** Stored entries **
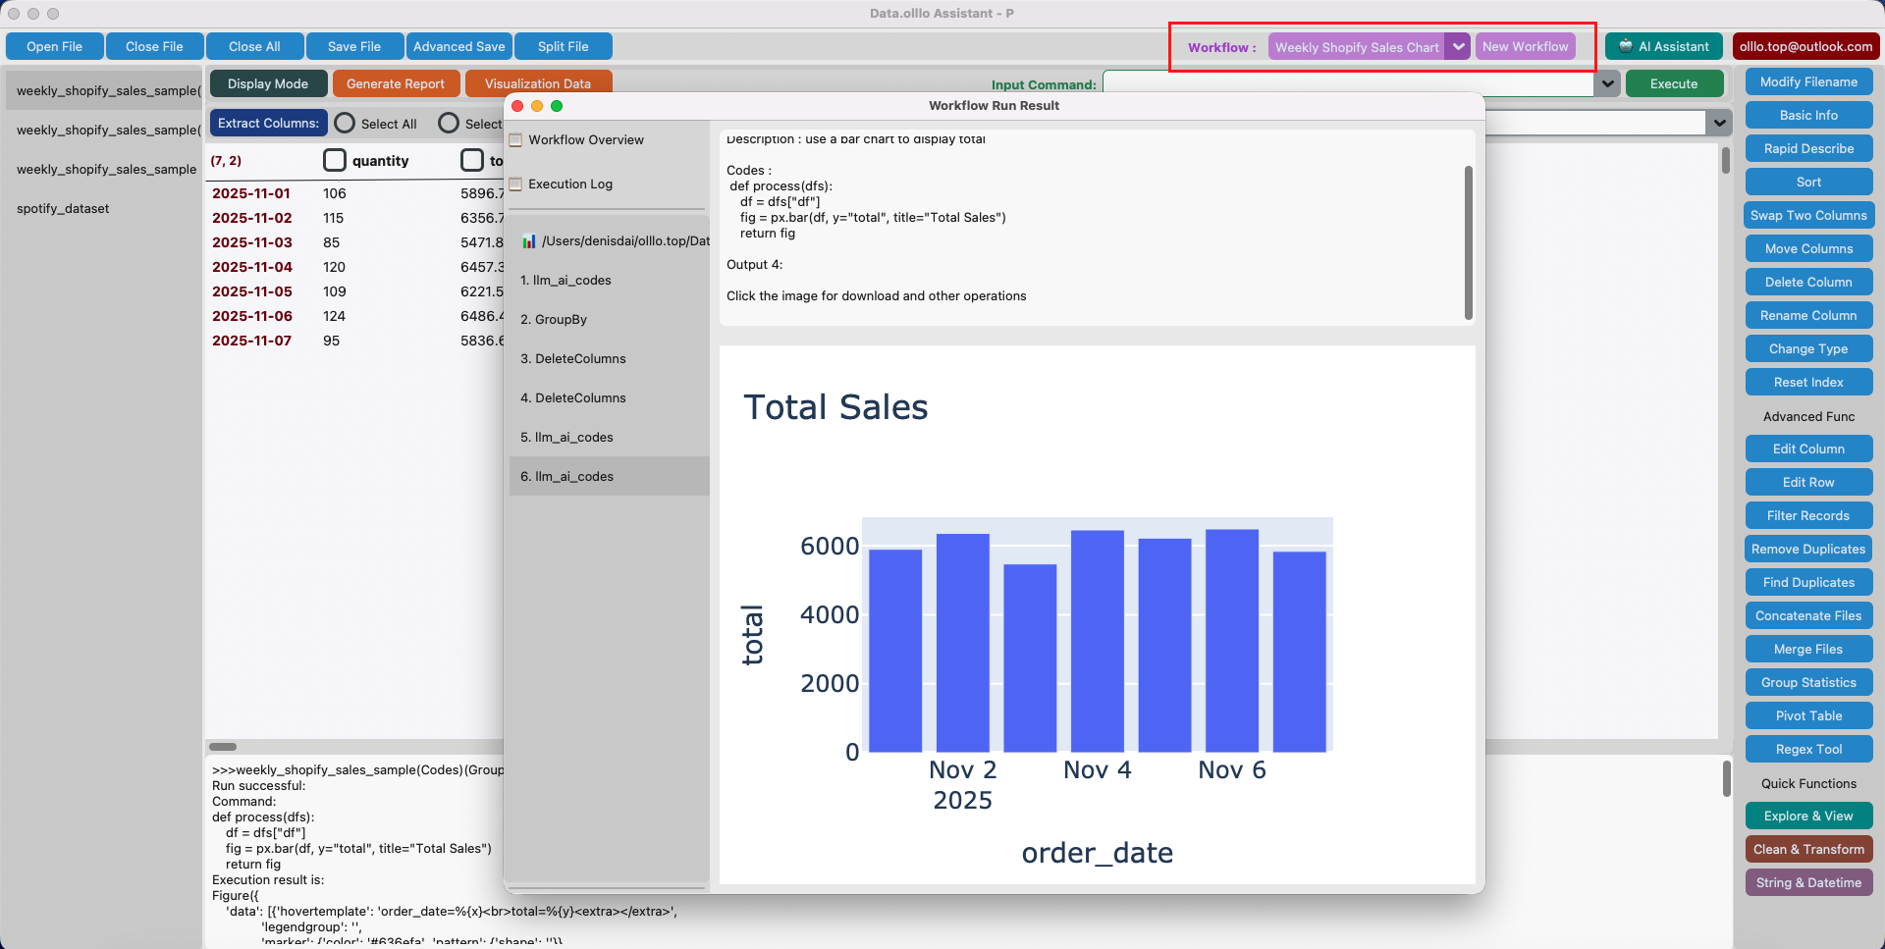The width and height of the screenshot is (1885, 949).
Task: Expand the Input Command suggestions dropdown
Action: click(1606, 84)
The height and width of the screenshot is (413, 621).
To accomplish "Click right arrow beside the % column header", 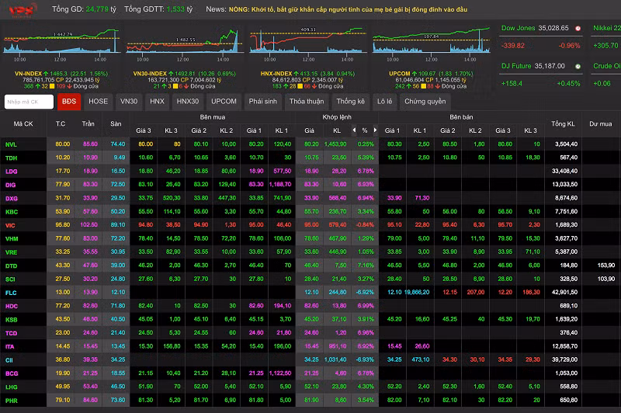I will [x=376, y=130].
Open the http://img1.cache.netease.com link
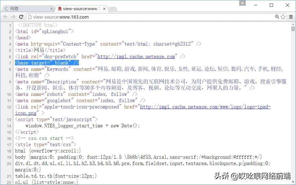Viewport: 296px width, 185px height. (x=136, y=56)
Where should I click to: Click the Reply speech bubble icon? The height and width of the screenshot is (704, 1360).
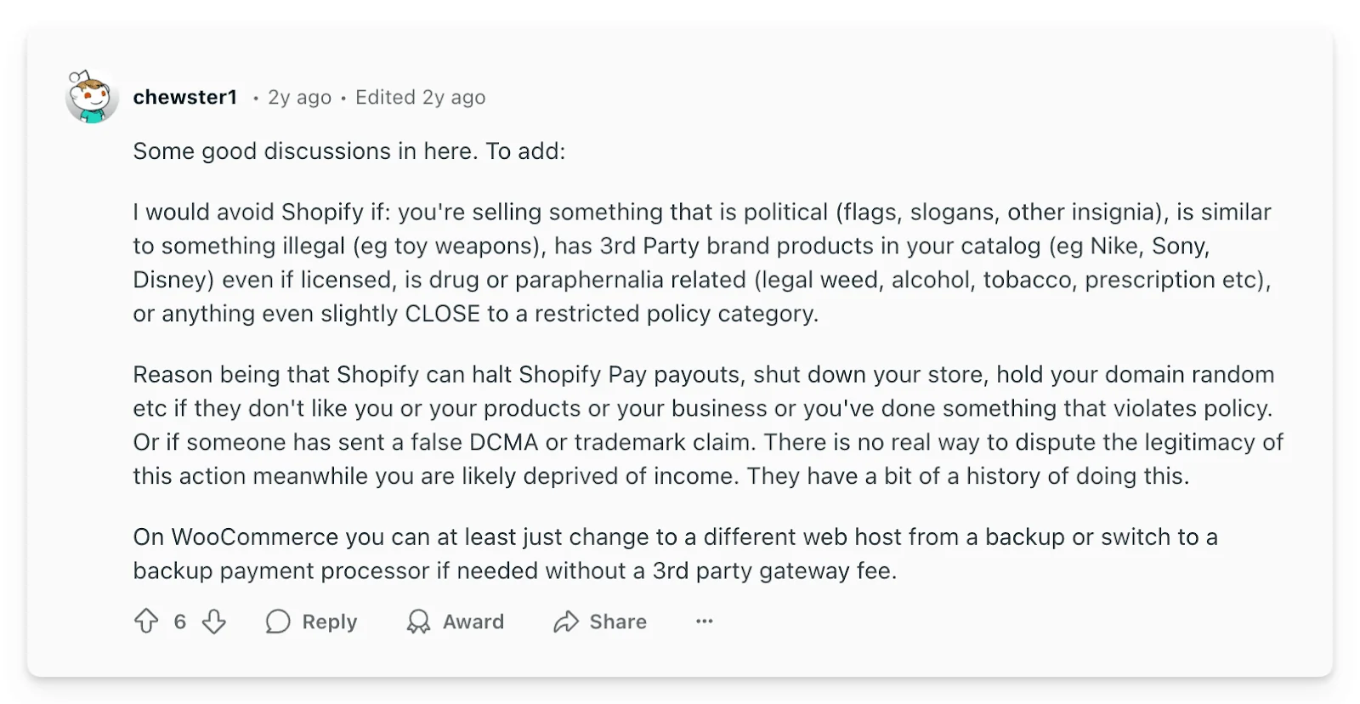(277, 622)
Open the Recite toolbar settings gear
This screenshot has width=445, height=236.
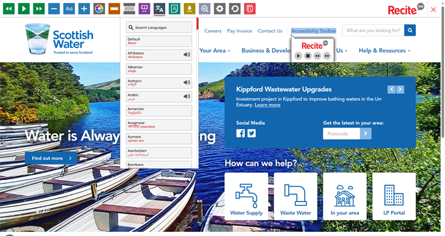(219, 9)
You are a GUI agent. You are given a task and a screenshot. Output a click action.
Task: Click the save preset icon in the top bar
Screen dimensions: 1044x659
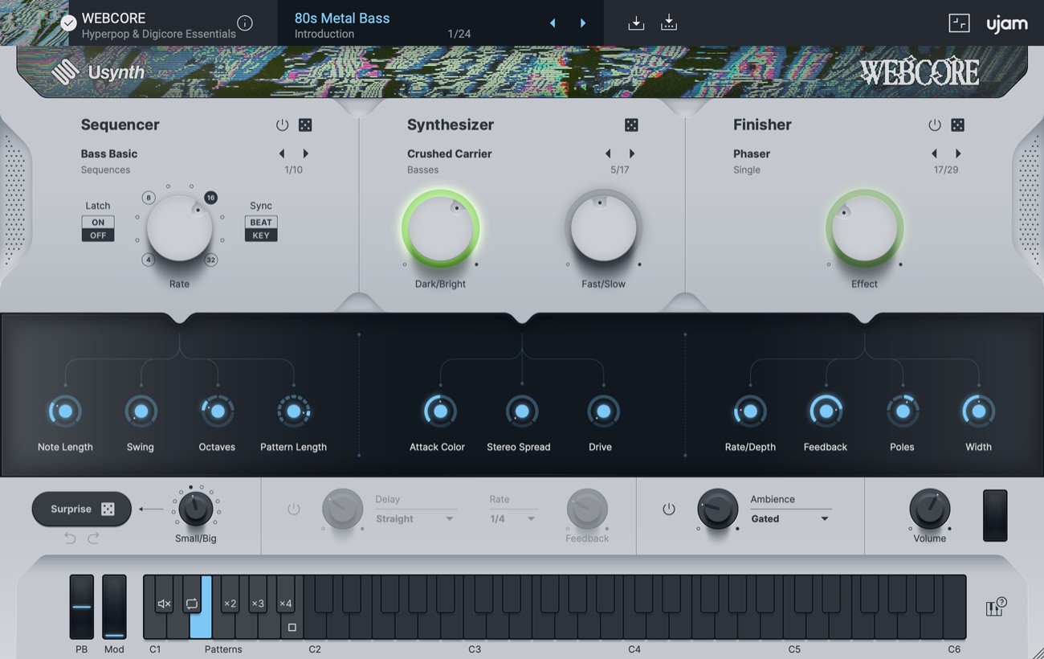(x=635, y=23)
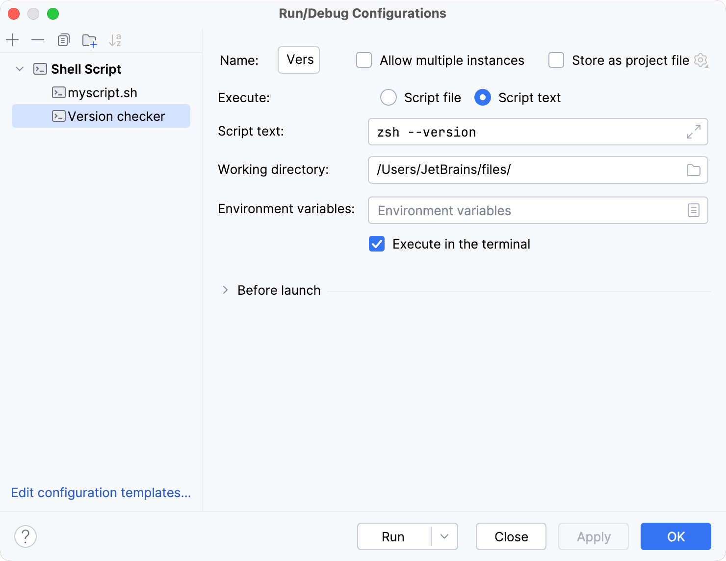
Task: Sort configurations alphabetically
Action: pos(115,40)
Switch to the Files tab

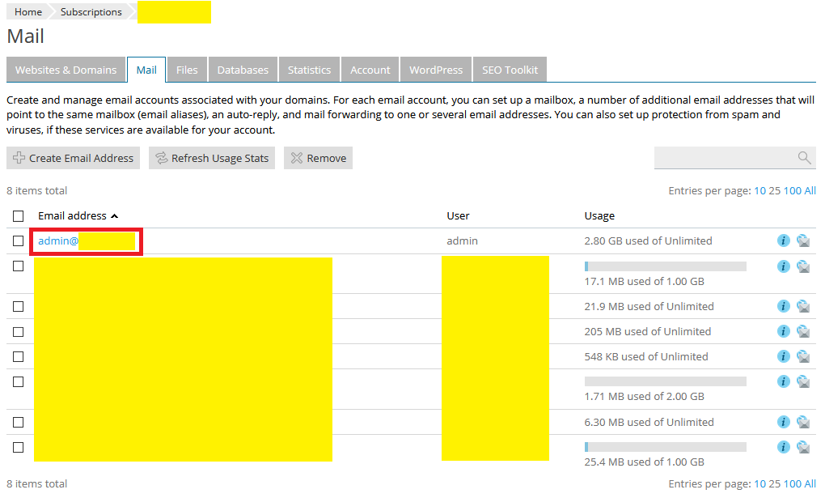coord(187,70)
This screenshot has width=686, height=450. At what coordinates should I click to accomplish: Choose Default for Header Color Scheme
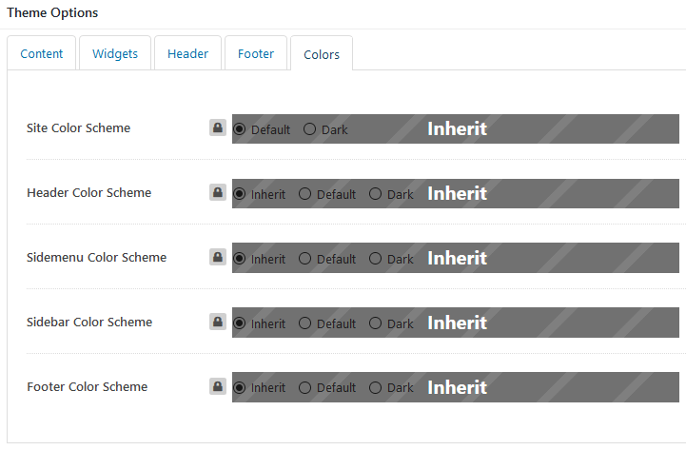pyautogui.click(x=304, y=194)
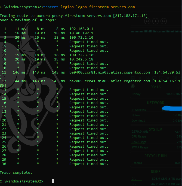The height and width of the screenshot is (186, 182).
Task: Click the 03:16 clock display
Action: (x=155, y=87)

** Task **
Repeat the lines above word for word, from the line that contains "Open the http://img1.cache.netease.com link" through the last line. Leave the pictures out.

** Problem solution **
Open the http://img1.cache.netease.com link
Viewport: 296px width, 185px height. (x=136, y=56)
Where should I click to: Click the Reply speech bubble icon? The height and width of the screenshot is (704, 1360).
(277, 622)
Open the Recite toolbar settings gear
This screenshot has width=445, height=236.
(219, 9)
You are a GUI agent. You are given a task and a screenshot. Output a click action.
Task: Click the save preset icon in the top bar
Screen dimensions: 1044x659
(x=635, y=23)
Task: Sort configurations alphabetically
Action: pos(115,40)
Switch to the Files tab

coord(187,70)
This screenshot has width=686, height=450. At what coordinates should I click to accomplish: Choose Default for Header Color Scheme
pyautogui.click(x=304, y=194)
The height and width of the screenshot is (186, 182).
Task: Click the 03:16 clock display
Action: (x=155, y=87)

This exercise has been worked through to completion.